» **What the task requires**
Each line of the data holding "agent" should be found and copied.

» **Data for review**
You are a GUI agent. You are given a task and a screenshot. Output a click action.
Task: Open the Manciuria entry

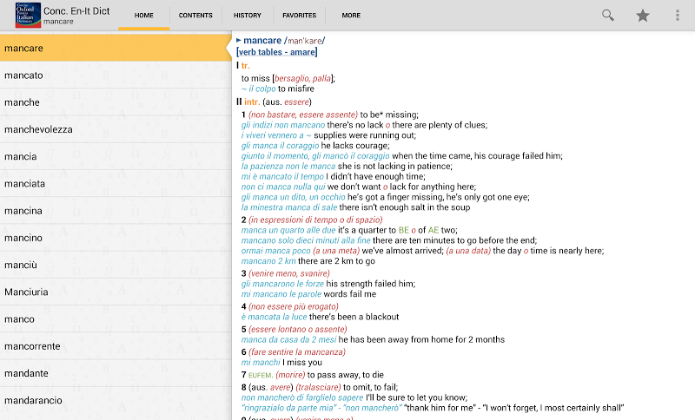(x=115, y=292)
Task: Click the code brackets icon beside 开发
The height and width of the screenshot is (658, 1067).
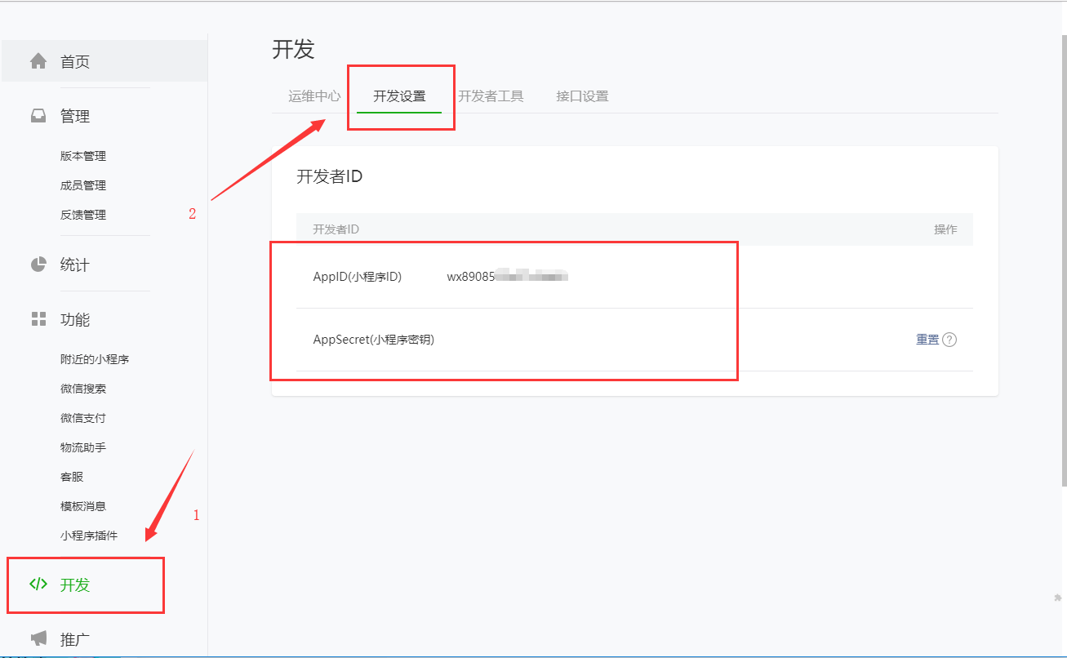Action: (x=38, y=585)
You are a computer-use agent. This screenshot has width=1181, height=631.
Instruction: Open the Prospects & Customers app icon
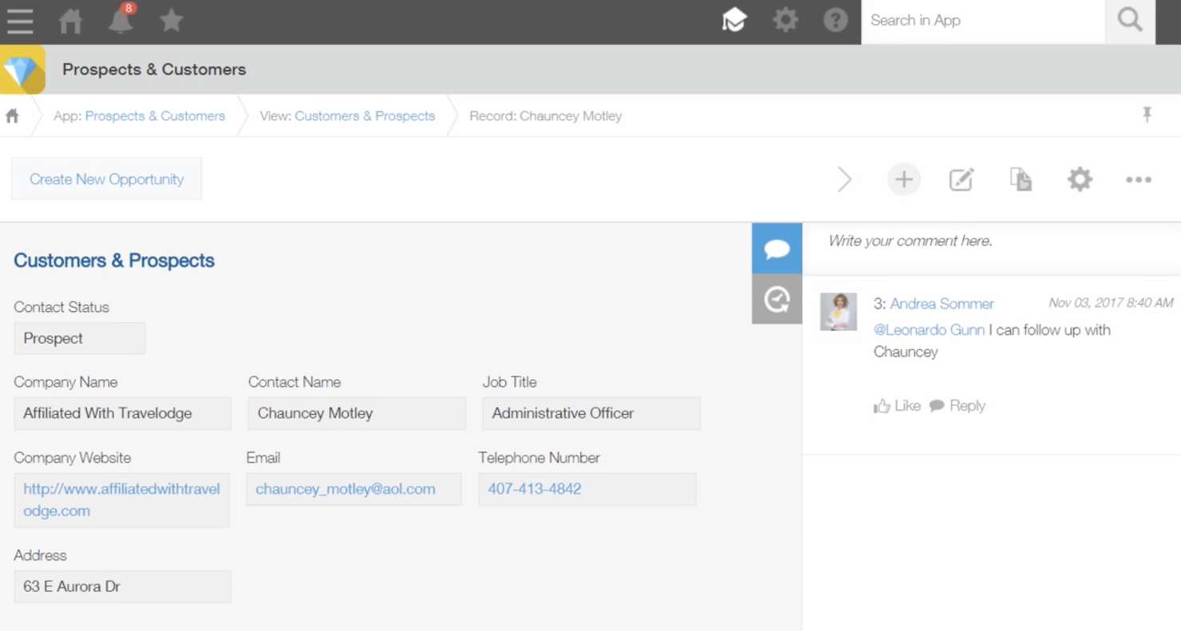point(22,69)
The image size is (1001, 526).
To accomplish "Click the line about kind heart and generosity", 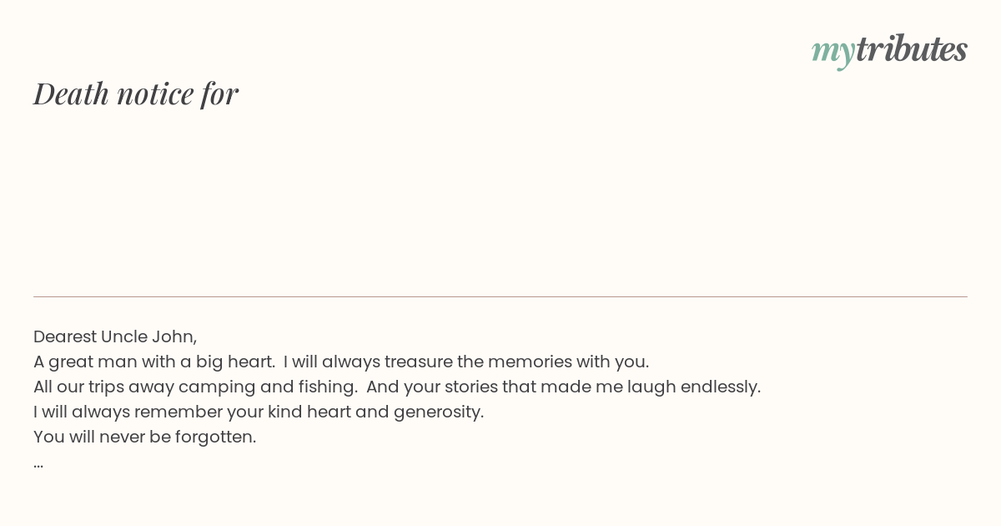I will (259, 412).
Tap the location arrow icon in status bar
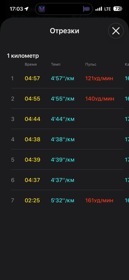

» **Exercise result**
You are a GUI agent. You are given a task and a screenshot. Output a click action.
You are a computer-use agent. This screenshot has width=1181, height=631.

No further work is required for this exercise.